** Start Supplied data **

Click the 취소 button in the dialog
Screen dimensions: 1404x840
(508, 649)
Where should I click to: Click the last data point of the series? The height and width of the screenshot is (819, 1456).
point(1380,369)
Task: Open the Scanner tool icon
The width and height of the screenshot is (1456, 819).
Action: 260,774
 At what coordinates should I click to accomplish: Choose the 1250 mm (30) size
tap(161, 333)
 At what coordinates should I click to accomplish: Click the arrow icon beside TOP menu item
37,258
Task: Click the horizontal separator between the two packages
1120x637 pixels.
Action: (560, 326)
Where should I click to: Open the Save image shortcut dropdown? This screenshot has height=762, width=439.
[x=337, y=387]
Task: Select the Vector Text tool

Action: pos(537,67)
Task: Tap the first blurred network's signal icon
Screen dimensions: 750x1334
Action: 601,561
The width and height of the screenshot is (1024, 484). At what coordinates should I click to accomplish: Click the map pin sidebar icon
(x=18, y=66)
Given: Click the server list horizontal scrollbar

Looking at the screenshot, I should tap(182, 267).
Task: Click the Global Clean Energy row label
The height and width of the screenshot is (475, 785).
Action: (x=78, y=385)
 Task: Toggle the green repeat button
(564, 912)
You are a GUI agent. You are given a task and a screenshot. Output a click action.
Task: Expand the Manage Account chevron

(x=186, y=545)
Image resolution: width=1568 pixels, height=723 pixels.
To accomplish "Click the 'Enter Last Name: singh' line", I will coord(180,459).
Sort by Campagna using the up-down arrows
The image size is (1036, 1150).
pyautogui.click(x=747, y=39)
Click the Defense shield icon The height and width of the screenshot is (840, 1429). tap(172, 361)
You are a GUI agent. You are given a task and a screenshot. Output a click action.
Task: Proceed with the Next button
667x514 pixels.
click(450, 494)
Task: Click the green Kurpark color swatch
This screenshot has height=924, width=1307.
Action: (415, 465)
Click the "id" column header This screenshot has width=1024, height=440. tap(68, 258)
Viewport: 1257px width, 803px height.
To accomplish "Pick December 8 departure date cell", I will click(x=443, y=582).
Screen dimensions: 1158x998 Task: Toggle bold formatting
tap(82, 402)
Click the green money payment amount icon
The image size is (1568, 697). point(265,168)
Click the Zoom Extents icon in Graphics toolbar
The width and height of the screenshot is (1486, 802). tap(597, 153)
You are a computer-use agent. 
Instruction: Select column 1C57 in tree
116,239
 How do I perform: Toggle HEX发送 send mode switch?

** End Supplied data **

### Problem requirements:
Reproduce the data above word for word, with no changes.

### Solution for this task:
Click the 취소 button in the dialog
Screen dimensions: 1404x840
(508, 649)
Where should I click to: Click the last data point of the series? The height and width of the screenshot is (819, 1456).
point(1380,369)
Task: Open the Scanner tool icon
The width and height of the screenshot is (1456, 819).
Action: 260,774
 At what coordinates should I click to accomplish: Choose the 1250 mm (30) size
tap(161, 333)
 At what coordinates should I click to accomplish: Click the arrow icon beside TOP menu item
37,258
Task: Click the horizontal separator between the two packages
1120x637 pixels.
Action: (560, 326)
Where should I click to: Open the Save image shortcut dropdown? This screenshot has height=762, width=439.
[x=337, y=387]
Task: Select the Vector Text tool

Action: pos(537,67)
Task: Tap the first blurred network's signal icon
Screen dimensions: 750x1334
Action: 601,561
The width and height of the screenshot is (1024, 484). At what coordinates should I click to accomplish: Click the map pin sidebar icon
(x=18, y=66)
Given: Click the server list horizontal scrollbar

Looking at the screenshot, I should tap(182, 267).
Task: Click the Global Clean Energy row label
The height and width of the screenshot is (475, 785).
Action: (x=78, y=385)
 Task: Toggle the green repeat button
(564, 912)
You are a GUI agent. You are given a task and a screenshot. Output a click action.
Task: Expand the Manage Account chevron

(x=186, y=545)
Image resolution: width=1568 pixels, height=723 pixels.
To accomplish "Click the 'Enter Last Name: singh' line", I will coord(180,459).
Sort by Campagna using the up-down arrows
The image size is (1036, 1150).
pyautogui.click(x=747, y=39)
Click the Defense shield icon The height and width of the screenshot is (840, 1429). tap(172, 361)
You are a GUI agent. You are given a task and a screenshot. Output a click action.
Task: Proceed with the Next button
667x514 pixels.
click(450, 494)
Task: Click the green Kurpark color swatch
This screenshot has height=924, width=1307.
Action: (415, 465)
Click the "id" column header This screenshot has width=1024, height=440. tap(68, 258)
Viewport: 1257px width, 803px height.
To accomplish "Pick December 8 departure date cell", I will click(x=443, y=582).
Screen dimensions: 1158x998 Task: Toggle bold formatting
tap(82, 402)
Click the green money payment amount icon
The image size is (1568, 697). point(265,168)
Click the Zoom Extents icon in Graphics toolbar
The width and height of the screenshot is (1486, 802). tap(597, 153)
You are a computer-use agent. 
Instruction: Select column 1C57 in tree
116,239
 How do I perform: Toggle HEX发送 send mode switch?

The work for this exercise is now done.